Member of the Provincial Assembly of Khyber Pakhtunkhwa
- In office 13 August 2018 – 18 January 2023
- Constituency: PK-82 (Kohat-III)
- In office 31 May 2013 – 28 May 2018
- Constituency: Constituency PK-38 (Kohat-II)

Personal details
- Born: 2 March 1978 (age 48) Kohat, Khyber Pakhtunkhwa, Pakistan
- Party: ANP (2025-present)
- Other political affiliations: PTI-P (2023-2025) PTI (2013-2023)
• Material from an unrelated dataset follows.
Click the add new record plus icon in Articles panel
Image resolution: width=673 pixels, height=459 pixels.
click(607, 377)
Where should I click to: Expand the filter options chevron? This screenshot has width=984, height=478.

= Zia Ullah Khan Bangash =

Pakistani politician

Zia Ullah Khan Bangash is a Pakistani politician who had been a Member of the Provincial Assembly of Khyber Pakhtunkhwa, from May 2013 to May 2018 and from August 2018 to January 2023. He was Advisor to the Chief Minister of Khyber Pakhtunkhwa on Science Technology and Information Technology but resigned from his post on 17 April 2021 stating that he is resigning due to "unavoidable circumstances".
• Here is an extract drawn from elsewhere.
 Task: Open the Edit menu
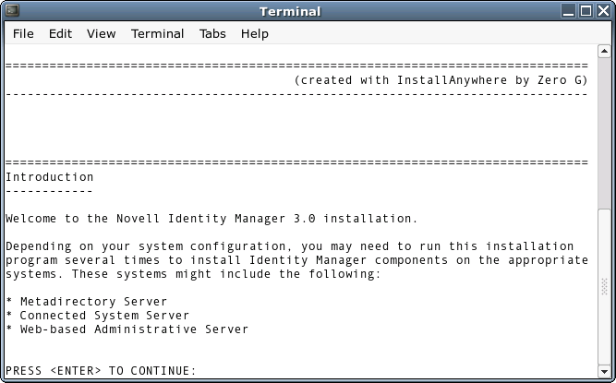[x=60, y=34]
==Early life and education==
He was born on 2 March 1978 in Kohat.

He has a degree in Master of Arts in Political Science.

==Political career==

He was elected to the Provincial Assembly of Khyber Pakhtunkhwa as a candidate of Pakistan Tehreek-e-Insaf (PTI) from Constituency PK-38 Kohat-II in 2013 Pakistani general election. He received 20,796 votes and defeated a candidate of Pakistan Peoples Party.
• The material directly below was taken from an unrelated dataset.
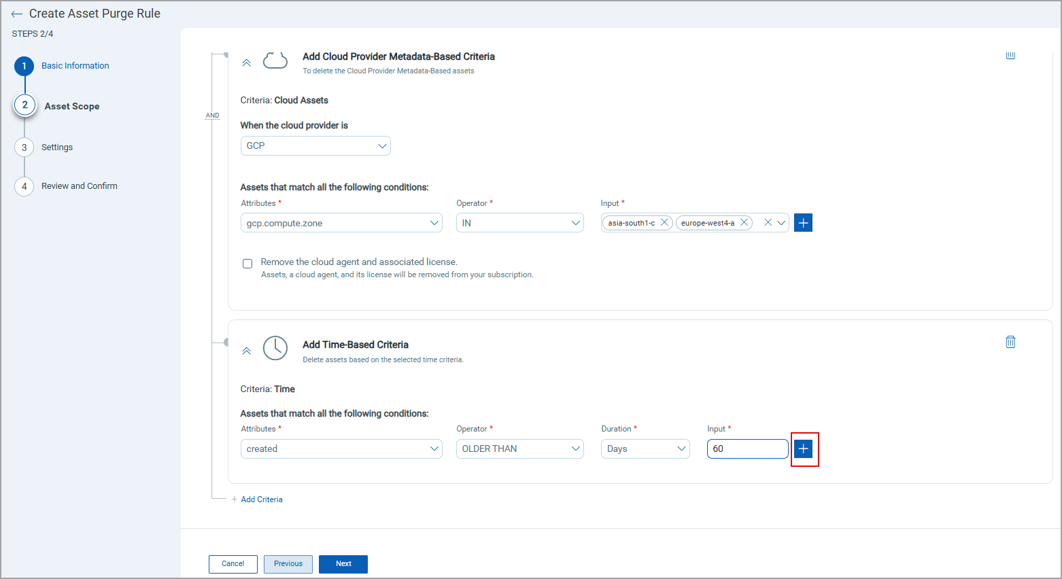Delete the Cloud Provider Metadata-Based Criteria card

(1010, 55)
He was re-elected to Provincial Assembly of Khyber Pakhtunkhwa as a candidate of PTI from Constituency PK-82 (Kohat-III) in 2018 Pakistani general election.

On 14 September 2018, he was appointed as adviser to the Chief Minister of Khyber Pakhtunkhwa Mahmood Khan for elementary and secondary education.